Repeat only the lines below that run from the line with "How do I perform: Open" to the line with "Define another condition", ends included; skip every picture.

----- Entries provided -----

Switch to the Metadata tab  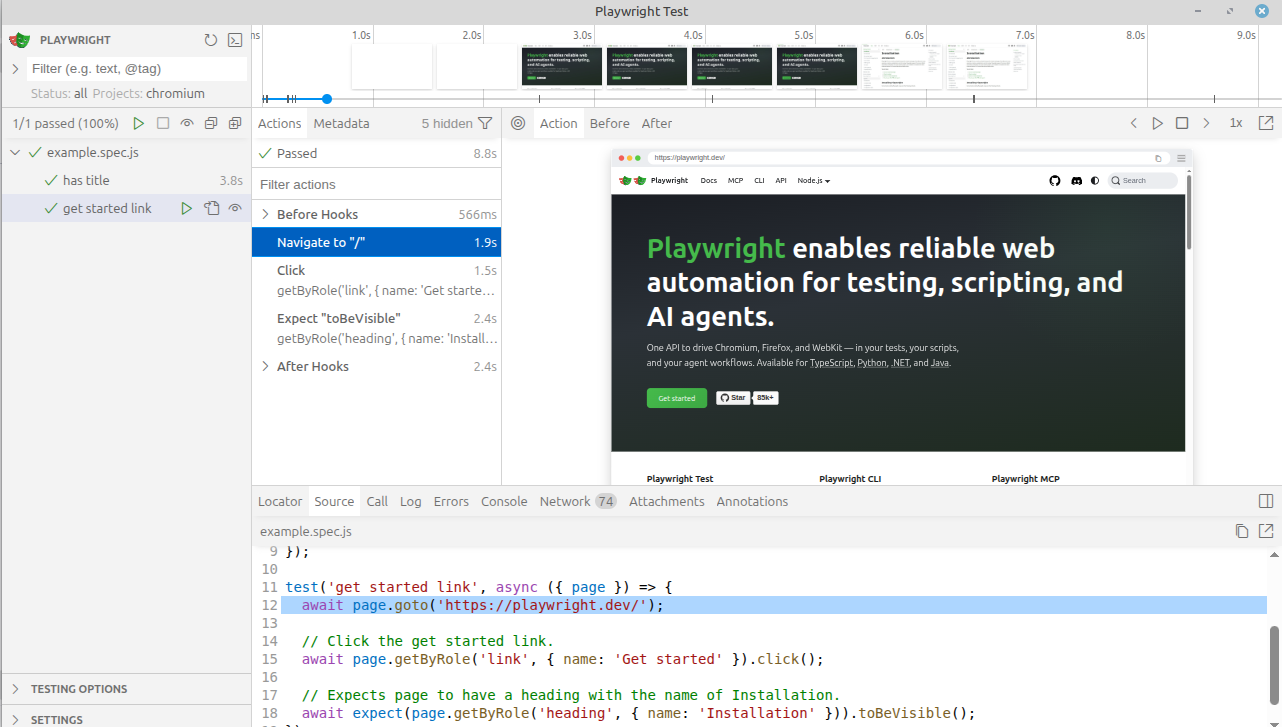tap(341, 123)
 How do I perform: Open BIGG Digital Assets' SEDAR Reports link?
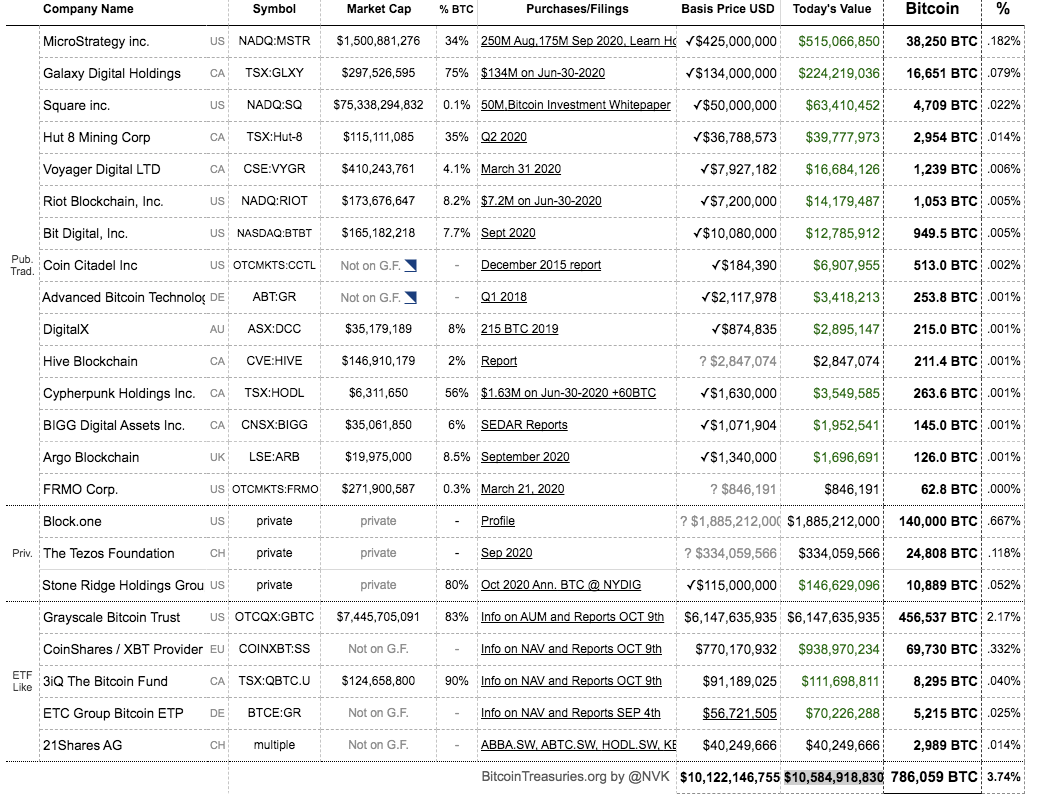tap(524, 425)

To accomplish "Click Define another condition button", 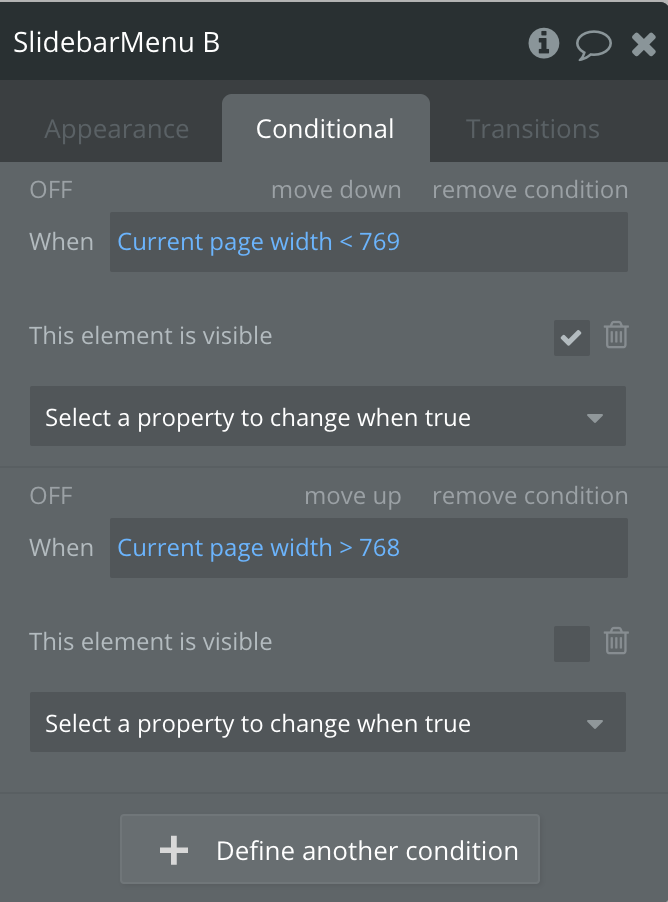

-----
----- Entries provided -----

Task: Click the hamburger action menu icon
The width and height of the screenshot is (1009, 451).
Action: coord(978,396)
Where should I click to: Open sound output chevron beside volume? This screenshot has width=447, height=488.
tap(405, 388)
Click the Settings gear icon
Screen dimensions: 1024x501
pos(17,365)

-----

=== Finished task ===
 How do I perform: Open BIGG Digital Assets' SEDAR Reports link?
tap(524, 425)

To accomplish "Click Define another condition button", 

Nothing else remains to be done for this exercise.